Many more American educators are familiar with and trained in the
Kodály approach than that of Dalcroze, and it is not unusual to find
the common practices associated with Kodály (moveable do solfčge,
Curwen hand signs) embedded in music theory courses or choral
ensembles. Teachers who know and appreciate the contribution of Kodály,
however, will note that his contribution is also a philosophy about the
role of music in society and in the lives of both children and adults
as well as a “method” of music instruction.
This philosophy
is that music is meant to develop one’s entire self: intellect,
personality, and emotions. Music is a humanizing force in
contemporary society, it motivates people for good, and it connects
them with the greatness of the past as well as the present.
Kodály believed that the human voice was the foundation of musical
development—our first, most accessible and most affordable
instrument. He considered the folk music of the students’ own
culture their musical mother tongue, and believed that all early
musical experiences should be based on it. In addition, as their
natural language, folk music formed the basis for the development of
musical literacy, which he considered the birthright of all people.
Kodály
also made a strong case for presenting music “of the highest artistic
value,” whether folk music or composed music. “Only the best for the
children” is one of his trademark statements. For Kodály, “the
best” included in large part Western classical art music, but also
authentic musics from the folk traditions around the world.
There
are many exemplary university educators who have adopted Kodály’s
philosophy in their teaching. Some suggestions for a curriculum
that reflects Kodály philosophy would include:
- Development of facility in moveable do solfčge, including la-based
minor, in music theory, sight singing and choral ensembles
- Experience with Curwen hand signs in sight singing classes
- Introduction of rhythm syllables in theory, sight singing and ensembles
- Use of themes from “musical masterworks” for dictation and transcription exercises
- Similar use of folk song material in sight reading and dictation exercises
- Inclusion of folk song-based repertoire for performance ensembles and
students of applied music, with background into the origins of the songs
The
responsibility for being agents of a curricular sea change of this sort
rests with those of us who are music teacher educators.

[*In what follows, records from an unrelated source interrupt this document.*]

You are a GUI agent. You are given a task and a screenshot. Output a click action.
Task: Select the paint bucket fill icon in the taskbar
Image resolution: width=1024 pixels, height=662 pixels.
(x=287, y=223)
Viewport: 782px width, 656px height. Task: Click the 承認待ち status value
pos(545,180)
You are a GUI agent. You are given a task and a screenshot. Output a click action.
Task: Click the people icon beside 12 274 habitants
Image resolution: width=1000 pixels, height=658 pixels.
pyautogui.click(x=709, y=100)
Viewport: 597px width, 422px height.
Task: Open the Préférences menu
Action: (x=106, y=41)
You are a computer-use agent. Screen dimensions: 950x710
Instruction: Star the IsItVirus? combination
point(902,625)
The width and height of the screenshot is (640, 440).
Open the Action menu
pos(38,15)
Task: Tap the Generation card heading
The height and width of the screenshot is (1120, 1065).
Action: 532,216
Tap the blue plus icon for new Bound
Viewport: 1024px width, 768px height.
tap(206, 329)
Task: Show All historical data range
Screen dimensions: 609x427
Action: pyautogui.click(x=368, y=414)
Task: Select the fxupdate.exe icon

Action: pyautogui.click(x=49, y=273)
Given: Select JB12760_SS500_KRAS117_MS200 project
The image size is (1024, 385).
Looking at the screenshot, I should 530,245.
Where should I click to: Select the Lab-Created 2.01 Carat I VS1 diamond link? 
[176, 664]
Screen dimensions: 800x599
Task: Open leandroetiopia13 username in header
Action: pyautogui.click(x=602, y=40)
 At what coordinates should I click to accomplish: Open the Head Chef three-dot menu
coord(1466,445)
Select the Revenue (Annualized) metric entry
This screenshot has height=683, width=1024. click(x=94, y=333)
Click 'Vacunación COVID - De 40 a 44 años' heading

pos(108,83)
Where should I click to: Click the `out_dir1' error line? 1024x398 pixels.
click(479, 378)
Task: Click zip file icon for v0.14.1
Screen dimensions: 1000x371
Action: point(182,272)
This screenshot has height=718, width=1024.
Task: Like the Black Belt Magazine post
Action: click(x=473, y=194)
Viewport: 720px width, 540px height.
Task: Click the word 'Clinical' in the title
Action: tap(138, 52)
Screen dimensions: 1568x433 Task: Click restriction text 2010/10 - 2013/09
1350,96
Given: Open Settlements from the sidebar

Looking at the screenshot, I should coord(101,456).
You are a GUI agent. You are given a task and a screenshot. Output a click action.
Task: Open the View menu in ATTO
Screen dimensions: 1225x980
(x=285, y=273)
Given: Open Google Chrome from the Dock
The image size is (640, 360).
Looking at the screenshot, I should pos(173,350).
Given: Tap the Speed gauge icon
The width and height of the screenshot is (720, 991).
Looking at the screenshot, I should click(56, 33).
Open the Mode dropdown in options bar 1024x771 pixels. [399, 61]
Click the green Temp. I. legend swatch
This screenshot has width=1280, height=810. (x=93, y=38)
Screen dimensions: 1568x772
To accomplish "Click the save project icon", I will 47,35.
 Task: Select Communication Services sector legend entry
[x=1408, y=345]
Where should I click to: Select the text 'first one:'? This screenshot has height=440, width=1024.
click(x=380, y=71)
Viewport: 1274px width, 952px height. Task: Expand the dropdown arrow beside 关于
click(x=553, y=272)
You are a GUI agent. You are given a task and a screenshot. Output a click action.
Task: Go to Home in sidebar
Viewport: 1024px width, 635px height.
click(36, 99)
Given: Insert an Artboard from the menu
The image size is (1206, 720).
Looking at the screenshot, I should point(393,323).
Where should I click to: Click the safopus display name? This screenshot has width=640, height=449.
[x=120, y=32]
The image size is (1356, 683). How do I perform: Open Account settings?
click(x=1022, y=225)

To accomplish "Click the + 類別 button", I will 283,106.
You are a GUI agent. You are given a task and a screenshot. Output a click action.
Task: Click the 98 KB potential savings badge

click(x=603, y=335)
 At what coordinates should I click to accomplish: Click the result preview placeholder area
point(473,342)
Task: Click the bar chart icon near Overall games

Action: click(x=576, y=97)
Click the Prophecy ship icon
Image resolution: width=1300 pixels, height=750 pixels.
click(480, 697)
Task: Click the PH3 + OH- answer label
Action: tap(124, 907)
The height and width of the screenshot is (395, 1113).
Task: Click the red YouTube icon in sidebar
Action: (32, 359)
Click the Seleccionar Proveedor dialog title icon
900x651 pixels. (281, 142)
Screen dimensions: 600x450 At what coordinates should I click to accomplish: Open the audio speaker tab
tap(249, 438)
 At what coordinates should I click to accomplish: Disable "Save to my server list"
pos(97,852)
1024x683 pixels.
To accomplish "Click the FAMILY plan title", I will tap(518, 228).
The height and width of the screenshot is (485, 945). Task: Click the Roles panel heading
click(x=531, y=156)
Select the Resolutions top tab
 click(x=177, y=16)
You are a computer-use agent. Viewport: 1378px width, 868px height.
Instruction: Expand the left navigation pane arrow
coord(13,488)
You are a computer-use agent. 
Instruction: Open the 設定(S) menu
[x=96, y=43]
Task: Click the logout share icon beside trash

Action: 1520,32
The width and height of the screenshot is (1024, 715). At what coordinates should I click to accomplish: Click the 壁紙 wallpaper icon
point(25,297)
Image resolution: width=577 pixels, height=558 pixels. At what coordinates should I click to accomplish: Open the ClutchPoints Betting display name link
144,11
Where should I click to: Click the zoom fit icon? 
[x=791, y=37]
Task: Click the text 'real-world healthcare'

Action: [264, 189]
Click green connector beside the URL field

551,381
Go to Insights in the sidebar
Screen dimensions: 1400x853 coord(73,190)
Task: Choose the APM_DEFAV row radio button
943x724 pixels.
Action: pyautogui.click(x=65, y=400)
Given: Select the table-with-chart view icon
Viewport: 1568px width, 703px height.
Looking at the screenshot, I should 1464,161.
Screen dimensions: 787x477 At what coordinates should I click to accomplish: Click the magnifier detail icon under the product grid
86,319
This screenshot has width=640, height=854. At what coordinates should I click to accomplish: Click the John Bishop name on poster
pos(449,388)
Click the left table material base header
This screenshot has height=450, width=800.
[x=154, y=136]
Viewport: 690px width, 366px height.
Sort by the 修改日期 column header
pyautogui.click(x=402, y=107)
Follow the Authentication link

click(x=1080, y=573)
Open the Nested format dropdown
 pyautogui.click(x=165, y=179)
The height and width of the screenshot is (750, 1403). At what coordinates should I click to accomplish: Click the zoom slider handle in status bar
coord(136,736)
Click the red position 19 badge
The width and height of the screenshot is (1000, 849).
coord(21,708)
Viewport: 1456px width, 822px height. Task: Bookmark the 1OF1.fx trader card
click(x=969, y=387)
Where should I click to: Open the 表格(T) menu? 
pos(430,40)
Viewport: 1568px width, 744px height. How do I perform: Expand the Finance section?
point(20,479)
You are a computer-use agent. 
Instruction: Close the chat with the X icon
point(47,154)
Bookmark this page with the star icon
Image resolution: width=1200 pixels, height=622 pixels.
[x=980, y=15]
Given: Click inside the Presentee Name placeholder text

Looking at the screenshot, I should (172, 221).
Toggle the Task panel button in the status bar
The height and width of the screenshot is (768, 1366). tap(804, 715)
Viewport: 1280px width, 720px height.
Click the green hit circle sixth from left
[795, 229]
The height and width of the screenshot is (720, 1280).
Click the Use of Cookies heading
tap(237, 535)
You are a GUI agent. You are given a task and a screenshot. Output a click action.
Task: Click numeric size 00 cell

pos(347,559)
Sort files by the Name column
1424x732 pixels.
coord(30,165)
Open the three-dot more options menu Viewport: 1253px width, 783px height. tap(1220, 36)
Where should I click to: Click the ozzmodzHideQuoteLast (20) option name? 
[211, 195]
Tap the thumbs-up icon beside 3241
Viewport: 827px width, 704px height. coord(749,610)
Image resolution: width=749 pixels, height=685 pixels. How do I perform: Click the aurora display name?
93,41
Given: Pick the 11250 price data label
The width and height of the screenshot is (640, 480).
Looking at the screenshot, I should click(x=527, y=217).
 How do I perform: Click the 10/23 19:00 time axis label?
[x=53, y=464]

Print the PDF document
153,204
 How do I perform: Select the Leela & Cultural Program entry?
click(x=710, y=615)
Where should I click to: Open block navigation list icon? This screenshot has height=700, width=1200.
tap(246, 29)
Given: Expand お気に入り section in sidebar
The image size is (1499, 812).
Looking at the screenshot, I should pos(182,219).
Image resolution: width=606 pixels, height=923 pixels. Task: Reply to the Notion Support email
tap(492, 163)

Convincing colleagues in other areas of the music department to
consider altering their familiar and time-honored teaching methods may
take all of our persuasive powers. Nonetheless, we believe that
this kind of collaborative effort is an important investment in the
preparation of future general music teachers, and one that would
energize the musical preparation of all undergraduates. Active
music making is not for children only!